> [Required work]: The entries that follow include a run beginning at the line with "Remove 海报三 tab via its X icon" and ending at the line with "Task: Select the 错误 (1) tracker filter"; restate that run word for word and leave the rest out.

*** Opening Dataset excerpts ***

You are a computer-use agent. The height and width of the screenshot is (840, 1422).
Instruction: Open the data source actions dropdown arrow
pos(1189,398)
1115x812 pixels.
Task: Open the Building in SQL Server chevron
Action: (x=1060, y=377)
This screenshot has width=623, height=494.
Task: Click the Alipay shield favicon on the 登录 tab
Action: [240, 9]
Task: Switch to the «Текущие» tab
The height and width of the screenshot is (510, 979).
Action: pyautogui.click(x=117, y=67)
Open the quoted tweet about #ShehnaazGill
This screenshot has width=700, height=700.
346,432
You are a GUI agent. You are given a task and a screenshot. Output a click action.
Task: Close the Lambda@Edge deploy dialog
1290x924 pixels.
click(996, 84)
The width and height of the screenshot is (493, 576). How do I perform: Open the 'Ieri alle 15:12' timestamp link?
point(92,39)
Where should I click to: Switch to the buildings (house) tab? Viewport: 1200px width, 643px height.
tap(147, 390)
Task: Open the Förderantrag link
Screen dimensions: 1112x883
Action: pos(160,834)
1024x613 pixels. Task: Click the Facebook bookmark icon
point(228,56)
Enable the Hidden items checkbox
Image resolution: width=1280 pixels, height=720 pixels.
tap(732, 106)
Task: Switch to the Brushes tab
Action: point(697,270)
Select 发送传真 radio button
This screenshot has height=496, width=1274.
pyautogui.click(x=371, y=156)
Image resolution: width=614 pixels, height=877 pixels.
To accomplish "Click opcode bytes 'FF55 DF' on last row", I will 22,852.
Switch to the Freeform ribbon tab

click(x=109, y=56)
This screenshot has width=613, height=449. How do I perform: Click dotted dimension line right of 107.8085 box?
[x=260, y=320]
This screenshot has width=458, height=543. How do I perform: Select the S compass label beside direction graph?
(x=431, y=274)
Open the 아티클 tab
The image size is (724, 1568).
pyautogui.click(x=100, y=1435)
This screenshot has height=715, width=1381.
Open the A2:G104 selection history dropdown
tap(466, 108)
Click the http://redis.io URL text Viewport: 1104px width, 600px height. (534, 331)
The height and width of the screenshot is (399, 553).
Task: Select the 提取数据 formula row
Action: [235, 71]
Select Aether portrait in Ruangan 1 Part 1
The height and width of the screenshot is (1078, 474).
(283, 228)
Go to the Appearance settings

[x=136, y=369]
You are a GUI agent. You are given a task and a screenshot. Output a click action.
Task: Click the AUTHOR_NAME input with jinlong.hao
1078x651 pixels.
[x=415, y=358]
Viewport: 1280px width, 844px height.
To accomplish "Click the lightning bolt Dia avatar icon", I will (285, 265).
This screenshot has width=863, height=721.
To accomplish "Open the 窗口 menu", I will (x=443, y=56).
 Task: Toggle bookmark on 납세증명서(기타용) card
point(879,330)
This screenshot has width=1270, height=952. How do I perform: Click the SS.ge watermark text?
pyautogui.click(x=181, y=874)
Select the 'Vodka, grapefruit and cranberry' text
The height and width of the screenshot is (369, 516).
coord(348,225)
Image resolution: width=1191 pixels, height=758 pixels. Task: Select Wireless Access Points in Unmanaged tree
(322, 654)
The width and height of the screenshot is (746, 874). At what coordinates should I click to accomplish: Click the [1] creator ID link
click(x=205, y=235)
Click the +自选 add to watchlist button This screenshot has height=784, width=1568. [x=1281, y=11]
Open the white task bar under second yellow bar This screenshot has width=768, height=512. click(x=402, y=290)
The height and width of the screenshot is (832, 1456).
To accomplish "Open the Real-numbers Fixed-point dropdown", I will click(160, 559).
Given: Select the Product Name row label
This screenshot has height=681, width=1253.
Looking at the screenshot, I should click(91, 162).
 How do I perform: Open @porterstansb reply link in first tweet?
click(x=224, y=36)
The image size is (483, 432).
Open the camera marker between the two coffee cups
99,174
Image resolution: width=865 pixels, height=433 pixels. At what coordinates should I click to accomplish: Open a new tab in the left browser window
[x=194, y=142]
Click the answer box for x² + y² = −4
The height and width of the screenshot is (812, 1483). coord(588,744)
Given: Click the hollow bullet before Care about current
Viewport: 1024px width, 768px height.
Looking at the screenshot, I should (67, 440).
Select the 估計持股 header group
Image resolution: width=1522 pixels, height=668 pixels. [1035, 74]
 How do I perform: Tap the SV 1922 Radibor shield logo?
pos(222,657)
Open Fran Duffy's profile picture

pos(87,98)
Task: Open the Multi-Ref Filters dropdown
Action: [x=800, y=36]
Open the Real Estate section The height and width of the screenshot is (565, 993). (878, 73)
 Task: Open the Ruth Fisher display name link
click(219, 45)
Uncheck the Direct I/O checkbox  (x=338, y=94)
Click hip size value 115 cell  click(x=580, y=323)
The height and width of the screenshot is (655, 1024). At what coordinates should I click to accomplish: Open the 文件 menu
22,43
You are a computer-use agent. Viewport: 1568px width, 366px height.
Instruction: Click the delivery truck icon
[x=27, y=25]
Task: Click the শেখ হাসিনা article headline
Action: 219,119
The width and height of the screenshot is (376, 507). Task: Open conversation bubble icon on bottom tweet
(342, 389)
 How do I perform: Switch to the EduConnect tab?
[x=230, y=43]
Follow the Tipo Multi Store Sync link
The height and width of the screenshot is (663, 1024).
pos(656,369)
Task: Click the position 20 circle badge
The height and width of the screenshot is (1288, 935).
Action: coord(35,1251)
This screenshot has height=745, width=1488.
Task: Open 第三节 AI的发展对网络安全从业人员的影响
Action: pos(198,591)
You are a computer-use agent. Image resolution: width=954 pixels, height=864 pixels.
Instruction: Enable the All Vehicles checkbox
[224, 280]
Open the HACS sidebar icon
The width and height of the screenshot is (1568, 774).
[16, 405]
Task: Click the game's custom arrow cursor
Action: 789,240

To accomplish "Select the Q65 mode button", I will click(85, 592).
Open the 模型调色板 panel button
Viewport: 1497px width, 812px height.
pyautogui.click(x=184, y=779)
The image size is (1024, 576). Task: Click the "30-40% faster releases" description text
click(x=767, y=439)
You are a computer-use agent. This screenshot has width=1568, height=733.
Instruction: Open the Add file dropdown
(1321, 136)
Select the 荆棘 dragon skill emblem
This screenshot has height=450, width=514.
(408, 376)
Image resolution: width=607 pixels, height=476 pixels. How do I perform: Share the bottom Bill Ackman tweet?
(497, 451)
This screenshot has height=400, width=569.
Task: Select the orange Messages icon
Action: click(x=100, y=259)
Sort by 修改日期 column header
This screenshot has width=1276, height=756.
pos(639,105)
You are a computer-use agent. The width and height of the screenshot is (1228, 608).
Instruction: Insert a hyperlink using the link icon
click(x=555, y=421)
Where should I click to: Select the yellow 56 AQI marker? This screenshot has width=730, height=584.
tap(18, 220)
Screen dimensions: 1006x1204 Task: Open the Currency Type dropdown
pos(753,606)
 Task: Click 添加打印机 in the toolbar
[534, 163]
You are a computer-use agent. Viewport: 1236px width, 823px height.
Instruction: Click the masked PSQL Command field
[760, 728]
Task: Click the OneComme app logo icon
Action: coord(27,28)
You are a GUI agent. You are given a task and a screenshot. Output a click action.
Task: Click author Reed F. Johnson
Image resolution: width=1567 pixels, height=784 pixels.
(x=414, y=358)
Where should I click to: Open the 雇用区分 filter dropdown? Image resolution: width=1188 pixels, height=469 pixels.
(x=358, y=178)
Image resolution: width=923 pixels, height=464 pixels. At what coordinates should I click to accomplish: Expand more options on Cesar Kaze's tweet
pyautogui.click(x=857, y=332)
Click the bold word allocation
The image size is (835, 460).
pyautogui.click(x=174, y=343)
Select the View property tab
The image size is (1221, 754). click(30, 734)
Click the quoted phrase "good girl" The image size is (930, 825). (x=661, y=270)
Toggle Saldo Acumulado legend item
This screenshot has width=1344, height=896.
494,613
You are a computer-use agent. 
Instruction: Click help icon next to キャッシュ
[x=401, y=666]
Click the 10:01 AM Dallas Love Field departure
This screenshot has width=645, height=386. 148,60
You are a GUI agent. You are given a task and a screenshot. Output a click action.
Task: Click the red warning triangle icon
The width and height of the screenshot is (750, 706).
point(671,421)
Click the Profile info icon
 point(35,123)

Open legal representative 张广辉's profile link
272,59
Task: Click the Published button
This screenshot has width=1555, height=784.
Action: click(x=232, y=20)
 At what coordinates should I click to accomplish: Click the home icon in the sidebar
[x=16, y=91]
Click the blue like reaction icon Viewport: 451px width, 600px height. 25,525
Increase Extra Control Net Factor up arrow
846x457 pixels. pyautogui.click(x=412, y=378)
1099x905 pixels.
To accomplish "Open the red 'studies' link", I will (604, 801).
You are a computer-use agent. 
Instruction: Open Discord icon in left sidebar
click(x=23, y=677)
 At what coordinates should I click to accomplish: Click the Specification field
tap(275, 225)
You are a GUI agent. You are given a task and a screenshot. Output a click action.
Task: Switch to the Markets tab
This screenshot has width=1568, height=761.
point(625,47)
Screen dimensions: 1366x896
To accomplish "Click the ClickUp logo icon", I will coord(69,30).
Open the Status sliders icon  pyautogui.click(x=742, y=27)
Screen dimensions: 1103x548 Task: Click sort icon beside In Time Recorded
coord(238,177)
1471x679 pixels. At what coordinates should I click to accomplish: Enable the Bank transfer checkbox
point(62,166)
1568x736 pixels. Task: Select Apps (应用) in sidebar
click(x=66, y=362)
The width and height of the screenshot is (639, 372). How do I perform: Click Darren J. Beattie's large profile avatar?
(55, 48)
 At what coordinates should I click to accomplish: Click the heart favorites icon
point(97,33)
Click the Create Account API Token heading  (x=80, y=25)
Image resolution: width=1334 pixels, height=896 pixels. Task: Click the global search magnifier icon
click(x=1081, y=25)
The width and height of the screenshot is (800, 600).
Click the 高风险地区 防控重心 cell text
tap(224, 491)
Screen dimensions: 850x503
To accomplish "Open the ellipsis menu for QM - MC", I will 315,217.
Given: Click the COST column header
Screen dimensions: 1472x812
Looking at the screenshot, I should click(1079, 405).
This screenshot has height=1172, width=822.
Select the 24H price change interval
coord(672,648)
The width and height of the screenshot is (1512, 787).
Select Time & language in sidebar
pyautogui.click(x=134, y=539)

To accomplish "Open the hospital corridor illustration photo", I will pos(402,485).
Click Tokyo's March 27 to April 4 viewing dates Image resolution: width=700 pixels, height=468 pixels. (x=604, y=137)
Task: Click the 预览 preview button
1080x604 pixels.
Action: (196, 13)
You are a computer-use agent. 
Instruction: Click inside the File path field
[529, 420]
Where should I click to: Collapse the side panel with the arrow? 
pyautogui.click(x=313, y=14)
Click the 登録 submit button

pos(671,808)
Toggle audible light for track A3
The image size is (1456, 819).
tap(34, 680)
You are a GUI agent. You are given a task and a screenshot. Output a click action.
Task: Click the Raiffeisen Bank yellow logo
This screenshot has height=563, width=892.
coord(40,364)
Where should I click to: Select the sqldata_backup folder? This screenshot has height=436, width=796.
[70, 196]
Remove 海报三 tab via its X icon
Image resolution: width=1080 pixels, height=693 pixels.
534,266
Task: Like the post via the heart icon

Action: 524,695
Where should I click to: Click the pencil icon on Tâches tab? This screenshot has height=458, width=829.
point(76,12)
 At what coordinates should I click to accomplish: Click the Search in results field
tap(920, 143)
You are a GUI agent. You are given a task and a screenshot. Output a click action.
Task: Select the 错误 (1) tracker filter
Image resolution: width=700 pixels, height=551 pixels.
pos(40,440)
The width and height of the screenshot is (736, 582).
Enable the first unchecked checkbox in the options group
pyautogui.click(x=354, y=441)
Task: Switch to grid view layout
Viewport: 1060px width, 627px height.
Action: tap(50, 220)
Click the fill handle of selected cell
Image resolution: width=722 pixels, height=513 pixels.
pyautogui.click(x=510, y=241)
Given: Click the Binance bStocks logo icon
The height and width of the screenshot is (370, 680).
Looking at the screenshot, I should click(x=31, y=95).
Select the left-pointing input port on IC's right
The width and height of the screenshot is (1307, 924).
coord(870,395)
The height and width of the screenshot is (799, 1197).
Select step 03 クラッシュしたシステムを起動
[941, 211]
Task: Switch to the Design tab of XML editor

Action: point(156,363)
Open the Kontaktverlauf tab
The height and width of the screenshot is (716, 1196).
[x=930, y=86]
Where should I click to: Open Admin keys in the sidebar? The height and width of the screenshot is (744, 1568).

*** Closing Dataset excerpts ***

> [Response]:
Remove 海报三 tab via its X icon
Image resolution: width=1080 pixels, height=693 pixels.
534,266
Task: Like the post via the heart icon

Action: 524,695
Where should I click to: Click the pencil icon on Tâches tab? This screenshot has height=458, width=829.
point(76,12)
 At what coordinates should I click to accomplish: Click the Search in results field
tap(920, 143)
You are a GUI agent. You are given a task and a screenshot. Output a click action.
Task: Select the 错误 (1) tracker filter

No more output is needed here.